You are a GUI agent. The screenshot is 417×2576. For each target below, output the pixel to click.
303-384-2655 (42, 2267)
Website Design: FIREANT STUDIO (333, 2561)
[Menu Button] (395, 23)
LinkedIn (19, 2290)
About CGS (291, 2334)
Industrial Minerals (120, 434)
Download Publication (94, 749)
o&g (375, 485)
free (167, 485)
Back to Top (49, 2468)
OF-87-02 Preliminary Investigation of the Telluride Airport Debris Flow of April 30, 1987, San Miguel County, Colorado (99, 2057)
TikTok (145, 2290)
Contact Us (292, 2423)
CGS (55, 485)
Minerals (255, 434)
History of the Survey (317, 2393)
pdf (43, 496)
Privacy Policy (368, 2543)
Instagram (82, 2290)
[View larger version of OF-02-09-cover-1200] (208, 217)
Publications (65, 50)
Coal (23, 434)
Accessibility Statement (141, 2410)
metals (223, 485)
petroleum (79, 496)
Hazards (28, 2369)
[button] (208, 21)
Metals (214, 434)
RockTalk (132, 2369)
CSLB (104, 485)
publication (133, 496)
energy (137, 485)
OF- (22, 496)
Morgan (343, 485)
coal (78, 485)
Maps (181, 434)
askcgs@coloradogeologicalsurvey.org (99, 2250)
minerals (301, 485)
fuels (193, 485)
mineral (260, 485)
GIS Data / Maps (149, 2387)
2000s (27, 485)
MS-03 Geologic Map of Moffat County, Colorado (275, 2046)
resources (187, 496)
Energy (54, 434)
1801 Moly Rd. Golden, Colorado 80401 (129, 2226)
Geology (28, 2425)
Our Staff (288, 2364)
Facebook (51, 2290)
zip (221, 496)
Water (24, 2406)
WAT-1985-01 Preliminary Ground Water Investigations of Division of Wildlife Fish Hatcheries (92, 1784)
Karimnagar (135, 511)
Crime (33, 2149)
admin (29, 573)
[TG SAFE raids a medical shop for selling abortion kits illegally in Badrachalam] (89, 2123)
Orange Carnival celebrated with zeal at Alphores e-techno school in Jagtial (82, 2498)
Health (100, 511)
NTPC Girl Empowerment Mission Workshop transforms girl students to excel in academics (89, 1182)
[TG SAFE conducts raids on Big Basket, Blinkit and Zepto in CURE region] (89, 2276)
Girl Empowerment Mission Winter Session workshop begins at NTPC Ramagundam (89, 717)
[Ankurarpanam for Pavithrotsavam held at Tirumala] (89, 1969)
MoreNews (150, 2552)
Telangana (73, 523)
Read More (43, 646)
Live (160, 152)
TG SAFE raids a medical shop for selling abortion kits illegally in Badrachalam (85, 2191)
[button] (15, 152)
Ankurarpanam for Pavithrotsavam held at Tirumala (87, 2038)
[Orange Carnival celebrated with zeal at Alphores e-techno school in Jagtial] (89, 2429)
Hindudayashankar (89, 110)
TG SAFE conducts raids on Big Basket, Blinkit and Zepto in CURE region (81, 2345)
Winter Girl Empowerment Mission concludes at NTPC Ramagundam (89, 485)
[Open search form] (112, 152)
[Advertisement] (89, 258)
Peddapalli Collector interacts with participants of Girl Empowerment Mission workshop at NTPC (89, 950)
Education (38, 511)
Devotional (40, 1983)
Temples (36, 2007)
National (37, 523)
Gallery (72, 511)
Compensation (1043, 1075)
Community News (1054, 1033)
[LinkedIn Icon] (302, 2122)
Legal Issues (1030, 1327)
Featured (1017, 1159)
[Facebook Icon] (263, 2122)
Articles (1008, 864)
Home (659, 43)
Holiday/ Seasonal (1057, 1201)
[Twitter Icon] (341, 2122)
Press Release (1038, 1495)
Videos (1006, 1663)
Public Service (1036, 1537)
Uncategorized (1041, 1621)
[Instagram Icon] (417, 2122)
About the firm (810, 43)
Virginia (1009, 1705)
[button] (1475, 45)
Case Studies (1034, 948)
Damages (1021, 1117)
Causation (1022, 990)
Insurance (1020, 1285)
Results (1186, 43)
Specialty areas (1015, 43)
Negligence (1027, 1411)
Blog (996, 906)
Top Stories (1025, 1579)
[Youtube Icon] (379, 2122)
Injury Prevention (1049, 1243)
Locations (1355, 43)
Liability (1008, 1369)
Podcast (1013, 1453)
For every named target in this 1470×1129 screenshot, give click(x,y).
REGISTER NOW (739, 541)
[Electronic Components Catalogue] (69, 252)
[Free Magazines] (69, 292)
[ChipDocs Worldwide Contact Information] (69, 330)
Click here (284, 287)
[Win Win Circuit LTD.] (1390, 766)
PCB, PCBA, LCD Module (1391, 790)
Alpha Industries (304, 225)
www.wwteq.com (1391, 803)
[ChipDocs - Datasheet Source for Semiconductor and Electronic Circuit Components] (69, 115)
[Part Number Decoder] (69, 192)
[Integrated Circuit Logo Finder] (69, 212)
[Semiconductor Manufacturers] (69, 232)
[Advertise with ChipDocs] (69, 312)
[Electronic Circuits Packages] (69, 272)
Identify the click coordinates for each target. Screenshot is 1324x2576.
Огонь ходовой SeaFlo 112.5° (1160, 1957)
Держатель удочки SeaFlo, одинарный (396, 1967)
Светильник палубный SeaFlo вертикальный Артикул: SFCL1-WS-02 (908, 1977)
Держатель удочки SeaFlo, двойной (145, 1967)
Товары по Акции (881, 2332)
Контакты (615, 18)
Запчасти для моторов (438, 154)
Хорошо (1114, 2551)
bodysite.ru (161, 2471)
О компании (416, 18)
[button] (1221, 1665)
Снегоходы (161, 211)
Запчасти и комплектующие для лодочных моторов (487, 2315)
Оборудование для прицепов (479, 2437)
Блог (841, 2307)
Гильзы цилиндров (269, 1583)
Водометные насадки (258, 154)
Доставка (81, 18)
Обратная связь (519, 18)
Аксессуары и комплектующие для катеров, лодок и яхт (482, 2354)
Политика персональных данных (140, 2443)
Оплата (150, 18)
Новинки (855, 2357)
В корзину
::::::::
TASK INSTRUCTIONS
Tally up the lines in the data that hold the word "Carnival". Only the total should be given.

EXERCISE OUTPUT
2